## EXERCISE
Repeat the data exactly, every last line of it.

════════════════════

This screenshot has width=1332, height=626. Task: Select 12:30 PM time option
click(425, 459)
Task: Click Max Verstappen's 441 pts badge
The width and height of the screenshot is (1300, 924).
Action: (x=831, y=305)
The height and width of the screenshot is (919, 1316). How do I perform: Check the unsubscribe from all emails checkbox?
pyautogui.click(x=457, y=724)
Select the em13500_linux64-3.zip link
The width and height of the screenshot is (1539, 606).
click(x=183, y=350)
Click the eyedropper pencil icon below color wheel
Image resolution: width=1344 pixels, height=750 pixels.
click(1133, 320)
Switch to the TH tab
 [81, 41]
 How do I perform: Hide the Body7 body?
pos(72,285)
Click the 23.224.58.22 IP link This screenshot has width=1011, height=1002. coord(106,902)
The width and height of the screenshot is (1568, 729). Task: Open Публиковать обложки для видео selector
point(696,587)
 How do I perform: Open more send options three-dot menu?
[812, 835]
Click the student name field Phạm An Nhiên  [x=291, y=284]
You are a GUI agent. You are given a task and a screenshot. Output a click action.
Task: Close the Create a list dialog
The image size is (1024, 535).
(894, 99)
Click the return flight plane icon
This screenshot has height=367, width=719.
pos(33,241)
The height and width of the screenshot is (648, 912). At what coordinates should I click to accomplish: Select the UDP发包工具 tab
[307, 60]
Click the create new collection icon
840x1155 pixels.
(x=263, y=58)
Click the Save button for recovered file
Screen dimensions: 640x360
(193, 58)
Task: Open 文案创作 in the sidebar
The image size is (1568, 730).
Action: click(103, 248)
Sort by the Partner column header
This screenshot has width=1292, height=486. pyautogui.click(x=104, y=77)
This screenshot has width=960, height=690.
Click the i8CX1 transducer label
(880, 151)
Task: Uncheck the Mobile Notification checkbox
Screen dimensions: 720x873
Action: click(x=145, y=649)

════════════════════

## RESULT OF THE TASK
This screenshot has width=1332, height=626. Task: Select 12:30 PM time option
click(425, 459)
Task: Click Max Verstappen's 441 pts badge
The width and height of the screenshot is (1300, 924).
Action: (x=831, y=305)
The height and width of the screenshot is (919, 1316). How do I perform: Check the unsubscribe from all emails checkbox?
pyautogui.click(x=457, y=724)
Select the em13500_linux64-3.zip link
The width and height of the screenshot is (1539, 606).
click(x=183, y=350)
Click the eyedropper pencil icon below color wheel
Image resolution: width=1344 pixels, height=750 pixels.
click(1133, 320)
Switch to the TH tab
 [81, 41]
 How do I perform: Hide the Body7 body?
pos(72,285)
Click the 23.224.58.22 IP link This screenshot has width=1011, height=1002. coord(106,902)
The width and height of the screenshot is (1568, 729). Task: Open Публиковать обложки для видео selector
point(696,587)
 How do I perform: Open more send options three-dot menu?
[812, 835]
Click the student name field Phạm An Nhiên  [x=291, y=284]
You are a GUI agent. You are given a task and a screenshot. Output a click action.
Task: Close the Create a list dialog
The image size is (1024, 535).
(894, 99)
Click the return flight plane icon
This screenshot has height=367, width=719.
pos(33,241)
The height and width of the screenshot is (648, 912). At what coordinates should I click to accomplish: Select the UDP发包工具 tab
[307, 60]
Click the create new collection icon
840x1155 pixels.
(x=263, y=58)
Click the Save button for recovered file
Screen dimensions: 640x360
(193, 58)
Task: Open 文案创作 in the sidebar
The image size is (1568, 730).
Action: click(103, 248)
Sort by the Partner column header
This screenshot has width=1292, height=486. pyautogui.click(x=104, y=77)
This screenshot has width=960, height=690.
Click the i8CX1 transducer label
(880, 151)
Task: Uncheck the Mobile Notification checkbox
Screen dimensions: 720x873
Action: click(x=145, y=649)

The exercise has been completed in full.